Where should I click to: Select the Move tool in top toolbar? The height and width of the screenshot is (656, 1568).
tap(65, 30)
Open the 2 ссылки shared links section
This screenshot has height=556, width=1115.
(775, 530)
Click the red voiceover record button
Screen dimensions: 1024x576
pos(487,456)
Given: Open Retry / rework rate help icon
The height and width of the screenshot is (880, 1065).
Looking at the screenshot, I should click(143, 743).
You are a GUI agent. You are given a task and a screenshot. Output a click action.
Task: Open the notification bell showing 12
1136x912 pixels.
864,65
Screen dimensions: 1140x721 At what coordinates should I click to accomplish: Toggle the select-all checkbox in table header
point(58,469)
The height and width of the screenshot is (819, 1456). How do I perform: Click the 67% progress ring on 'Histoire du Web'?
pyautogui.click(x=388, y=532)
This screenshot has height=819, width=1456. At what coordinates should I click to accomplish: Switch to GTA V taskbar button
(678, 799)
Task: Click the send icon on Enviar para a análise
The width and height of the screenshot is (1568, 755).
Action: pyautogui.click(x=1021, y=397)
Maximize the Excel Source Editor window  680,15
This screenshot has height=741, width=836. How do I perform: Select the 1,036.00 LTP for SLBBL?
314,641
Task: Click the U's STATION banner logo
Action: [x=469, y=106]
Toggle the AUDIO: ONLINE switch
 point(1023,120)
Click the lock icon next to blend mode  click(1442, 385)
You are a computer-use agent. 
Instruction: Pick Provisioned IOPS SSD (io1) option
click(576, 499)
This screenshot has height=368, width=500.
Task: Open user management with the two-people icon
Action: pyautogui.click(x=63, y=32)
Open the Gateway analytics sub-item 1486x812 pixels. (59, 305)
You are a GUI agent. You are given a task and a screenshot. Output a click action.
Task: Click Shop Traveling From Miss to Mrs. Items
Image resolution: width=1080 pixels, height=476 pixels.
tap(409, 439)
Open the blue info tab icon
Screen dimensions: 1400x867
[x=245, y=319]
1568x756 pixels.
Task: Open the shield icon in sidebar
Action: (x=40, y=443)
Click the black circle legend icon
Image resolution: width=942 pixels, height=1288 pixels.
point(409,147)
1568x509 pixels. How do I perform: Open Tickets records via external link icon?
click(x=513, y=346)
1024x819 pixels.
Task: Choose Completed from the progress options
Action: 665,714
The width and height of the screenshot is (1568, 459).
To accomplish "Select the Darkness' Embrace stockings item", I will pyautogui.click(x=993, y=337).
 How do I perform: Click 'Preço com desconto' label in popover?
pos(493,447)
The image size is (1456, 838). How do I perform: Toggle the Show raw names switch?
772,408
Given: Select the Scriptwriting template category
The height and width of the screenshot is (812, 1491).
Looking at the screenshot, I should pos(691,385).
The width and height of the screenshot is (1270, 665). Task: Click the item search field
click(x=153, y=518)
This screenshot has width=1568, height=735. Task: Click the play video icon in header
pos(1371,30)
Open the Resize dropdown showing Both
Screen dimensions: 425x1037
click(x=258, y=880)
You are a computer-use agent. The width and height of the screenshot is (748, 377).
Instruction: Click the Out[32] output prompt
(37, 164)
━━━
Please copy out the listing from its first line up to and including the line containing "point(409,147)".

# PROBLEM SOLUTION
Where should I click to: Select the Move tool in top toolbar? The height and width of the screenshot is (656, 1568).
tap(65, 30)
Open the 2 ссылки shared links section
This screenshot has height=556, width=1115.
(775, 530)
Click the red voiceover record button
Screen dimensions: 1024x576
pos(487,456)
Given: Open Retry / rework rate help icon
The height and width of the screenshot is (880, 1065).
Looking at the screenshot, I should click(143, 743).
You are a GUI agent. You are given a task and a screenshot. Output a click action.
Task: Open the notification bell showing 12
1136x912 pixels.
864,65
Screen dimensions: 1140x721 At what coordinates should I click to accomplish: Toggle the select-all checkbox in table header
point(58,469)
The height and width of the screenshot is (819, 1456). How do I perform: Click the 67% progress ring on 'Histoire du Web'?
pyautogui.click(x=388, y=532)
This screenshot has height=819, width=1456. At what coordinates should I click to accomplish: Switch to GTA V taskbar button
(678, 799)
Task: Click the send icon on Enviar para a análise
The width and height of the screenshot is (1568, 755).
Action: pyautogui.click(x=1021, y=397)
Maximize the Excel Source Editor window  680,15
This screenshot has height=741, width=836. How do I perform: Select the 1,036.00 LTP for SLBBL?
314,641
Task: Click the U's STATION banner logo
Action: [x=469, y=106]
Toggle the AUDIO: ONLINE switch
 point(1023,120)
Click the lock icon next to blend mode  click(1442, 385)
You are a computer-use agent. 
Instruction: Pick Provisioned IOPS SSD (io1) option
click(576, 499)
This screenshot has height=368, width=500.
Task: Open user management with the two-people icon
Action: pyautogui.click(x=63, y=32)
Open the Gateway analytics sub-item 1486x812 pixels. (59, 305)
You are a GUI agent. You are given a task and a screenshot. Output a click action.
Task: Click Shop Traveling From Miss to Mrs. Items
Image resolution: width=1080 pixels, height=476 pixels.
tap(409, 439)
Open the blue info tab icon
Screen dimensions: 1400x867
[x=245, y=319]
1568x756 pixels.
Task: Open the shield icon in sidebar
Action: (x=40, y=443)
Click the black circle legend icon
Image resolution: width=942 pixels, height=1288 pixels.
point(409,147)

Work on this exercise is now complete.